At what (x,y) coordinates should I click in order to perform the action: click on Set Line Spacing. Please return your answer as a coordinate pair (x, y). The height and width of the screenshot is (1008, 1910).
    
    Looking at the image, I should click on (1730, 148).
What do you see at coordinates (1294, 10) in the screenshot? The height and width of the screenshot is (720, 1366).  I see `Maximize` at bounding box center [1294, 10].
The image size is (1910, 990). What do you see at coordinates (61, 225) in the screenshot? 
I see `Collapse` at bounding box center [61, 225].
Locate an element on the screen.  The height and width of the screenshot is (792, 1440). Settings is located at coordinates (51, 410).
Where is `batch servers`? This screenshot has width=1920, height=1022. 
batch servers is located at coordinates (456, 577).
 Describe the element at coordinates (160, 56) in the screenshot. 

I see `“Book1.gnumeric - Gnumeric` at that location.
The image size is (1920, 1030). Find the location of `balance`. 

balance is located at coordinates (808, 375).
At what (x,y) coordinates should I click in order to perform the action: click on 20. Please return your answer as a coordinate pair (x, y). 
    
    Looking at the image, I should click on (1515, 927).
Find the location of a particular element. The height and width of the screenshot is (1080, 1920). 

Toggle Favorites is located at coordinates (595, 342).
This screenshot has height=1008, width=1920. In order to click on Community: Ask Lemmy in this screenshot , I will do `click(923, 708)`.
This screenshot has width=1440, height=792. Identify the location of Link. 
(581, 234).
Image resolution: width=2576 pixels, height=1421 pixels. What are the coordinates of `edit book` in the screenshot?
☆ ☆ ☆ ☆ ☆ ☆ ☆
### Short task
State how many lines of the data above contain the string "balance", giving only the number.

### Answer to this problem
2